What this task involves.
Present the stretch of the material from the line containing "You are a GUI" through its end as a numbered list, skipping any blank lines and leaving out the pictures.

-- start of Data in this exercise --

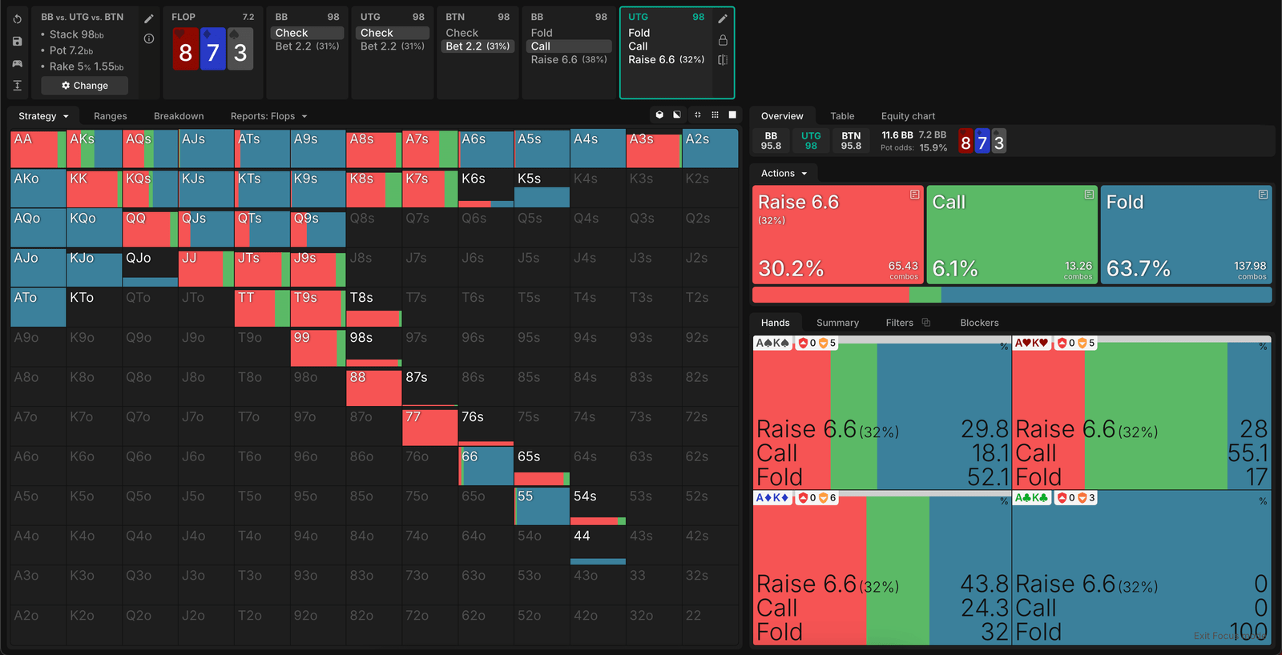This screenshot has height=655, width=1282.
Task: Click the reset/undo arrow icon in left sidebar
Action: pos(18,18)
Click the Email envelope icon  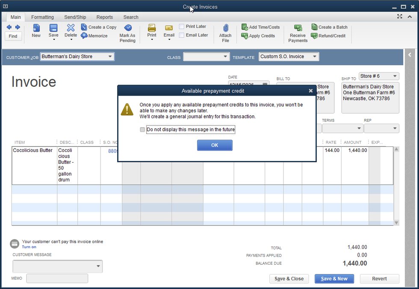click(x=169, y=28)
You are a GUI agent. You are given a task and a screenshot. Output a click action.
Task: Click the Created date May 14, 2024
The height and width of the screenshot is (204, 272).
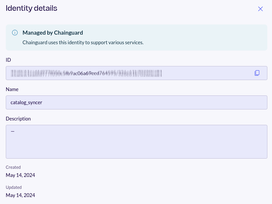20,175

-- end of Data in this exercise --

Exercise output.
1. You are a GUI agent. You are given a task and a screenshot. Output a click action.
2. Task: Click the Created date May 14, 2024
3. The height and width of the screenshot is (204, 272).
4. 20,175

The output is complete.